As a rising leader in academia, Habtemichael actively promotes inclusive science and education, particularly for minority and indigenous communities, with aims to preserve core traditional and cultural tenets of those underrepresented communities. Habtemichael recognizes this opportunity as “a great honor and privilege to be inducted into this prestigious society,” and plans to apply his acquired knowledge from professional development with the AAC&U to the communities in which he is actively engaged. He currently serves as the Coordinator and Lead Facilitator for the Diversity and Inclusion Badge Program at the University of Rhode Island and serves on Diversity, Equity, and Inclusion committees at the Graduate School of Oceanography.
In July, Habtemichael was chosen as one of 20 environmental scholars to receive a Switzer Environmental Fellowship. The prestigious fellowship, a program of the Robert and Patricia Switzer Foundation, recognizes promising environmental leaders and provides $17,000 to support their research.

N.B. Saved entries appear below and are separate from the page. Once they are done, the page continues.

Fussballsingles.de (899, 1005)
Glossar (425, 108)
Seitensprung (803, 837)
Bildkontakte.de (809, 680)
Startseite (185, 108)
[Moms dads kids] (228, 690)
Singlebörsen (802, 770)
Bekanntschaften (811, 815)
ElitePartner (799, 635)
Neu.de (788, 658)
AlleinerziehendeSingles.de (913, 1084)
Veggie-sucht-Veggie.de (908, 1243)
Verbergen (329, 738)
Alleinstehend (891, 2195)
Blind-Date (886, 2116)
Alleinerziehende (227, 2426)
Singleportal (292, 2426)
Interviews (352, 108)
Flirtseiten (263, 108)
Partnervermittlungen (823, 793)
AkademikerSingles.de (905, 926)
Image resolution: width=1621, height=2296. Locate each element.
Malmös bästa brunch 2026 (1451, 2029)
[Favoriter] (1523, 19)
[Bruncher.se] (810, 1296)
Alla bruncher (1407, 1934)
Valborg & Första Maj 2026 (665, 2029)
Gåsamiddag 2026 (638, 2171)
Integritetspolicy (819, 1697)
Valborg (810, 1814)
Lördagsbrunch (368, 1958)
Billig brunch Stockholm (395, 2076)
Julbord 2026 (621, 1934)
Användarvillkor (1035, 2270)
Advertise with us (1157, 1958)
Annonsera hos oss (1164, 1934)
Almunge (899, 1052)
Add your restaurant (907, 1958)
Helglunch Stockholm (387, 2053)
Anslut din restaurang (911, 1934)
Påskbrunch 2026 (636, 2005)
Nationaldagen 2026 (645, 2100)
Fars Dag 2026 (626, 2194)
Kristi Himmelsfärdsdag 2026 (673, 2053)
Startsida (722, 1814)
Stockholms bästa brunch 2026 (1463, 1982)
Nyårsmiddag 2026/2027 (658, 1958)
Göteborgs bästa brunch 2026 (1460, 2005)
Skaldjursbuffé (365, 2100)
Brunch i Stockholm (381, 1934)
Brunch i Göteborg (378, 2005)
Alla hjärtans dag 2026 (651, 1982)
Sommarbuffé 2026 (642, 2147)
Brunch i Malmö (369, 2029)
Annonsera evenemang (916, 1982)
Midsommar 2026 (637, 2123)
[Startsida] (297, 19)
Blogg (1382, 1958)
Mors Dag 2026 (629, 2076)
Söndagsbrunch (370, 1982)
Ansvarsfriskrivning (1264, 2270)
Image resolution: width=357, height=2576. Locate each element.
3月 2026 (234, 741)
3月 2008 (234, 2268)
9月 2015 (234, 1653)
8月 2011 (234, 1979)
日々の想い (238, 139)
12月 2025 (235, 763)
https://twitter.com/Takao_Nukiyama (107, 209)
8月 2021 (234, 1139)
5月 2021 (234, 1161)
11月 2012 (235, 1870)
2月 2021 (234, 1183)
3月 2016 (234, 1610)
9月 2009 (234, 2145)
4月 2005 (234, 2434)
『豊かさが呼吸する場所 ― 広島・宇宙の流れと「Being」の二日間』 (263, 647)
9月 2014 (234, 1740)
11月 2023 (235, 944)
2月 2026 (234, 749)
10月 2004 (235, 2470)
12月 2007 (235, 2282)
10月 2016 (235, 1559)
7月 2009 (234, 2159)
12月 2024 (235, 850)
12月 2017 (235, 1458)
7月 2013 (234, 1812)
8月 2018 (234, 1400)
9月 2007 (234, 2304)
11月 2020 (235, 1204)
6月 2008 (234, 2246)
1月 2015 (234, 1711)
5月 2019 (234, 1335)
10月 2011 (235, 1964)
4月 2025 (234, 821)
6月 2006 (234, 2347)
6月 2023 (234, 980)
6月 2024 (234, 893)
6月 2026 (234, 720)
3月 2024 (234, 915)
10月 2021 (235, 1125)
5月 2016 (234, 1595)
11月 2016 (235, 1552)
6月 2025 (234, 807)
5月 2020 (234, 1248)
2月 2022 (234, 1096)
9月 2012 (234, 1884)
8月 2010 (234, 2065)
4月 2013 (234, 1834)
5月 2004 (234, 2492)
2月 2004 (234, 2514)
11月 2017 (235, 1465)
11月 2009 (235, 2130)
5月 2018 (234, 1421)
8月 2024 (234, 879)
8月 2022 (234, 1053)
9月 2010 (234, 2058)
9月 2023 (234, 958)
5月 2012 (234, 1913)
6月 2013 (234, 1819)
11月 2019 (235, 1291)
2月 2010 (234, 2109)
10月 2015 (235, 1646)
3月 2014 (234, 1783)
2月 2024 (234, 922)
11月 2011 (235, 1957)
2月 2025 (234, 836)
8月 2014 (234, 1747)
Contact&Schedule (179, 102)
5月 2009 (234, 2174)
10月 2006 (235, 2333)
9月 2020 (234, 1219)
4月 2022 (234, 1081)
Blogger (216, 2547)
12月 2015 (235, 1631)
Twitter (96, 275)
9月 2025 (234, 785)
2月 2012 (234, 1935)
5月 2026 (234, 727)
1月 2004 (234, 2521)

Habtemichael is a doctoral candidate in Dr. Rainer Lohmann’s chemical oceanography lab at the Graduate School of Oceanography at the University of Rhode Island studying bioaccumulation of per- and polyfluoroalkyl substances (PFAS) in marine food webs. The basis of his research aims to understand environmental interactions PFAS in the lower trophic levels of marine food webs by conducting experiments that allow him to analyze PFAS in phytoplankton and zooplankton species.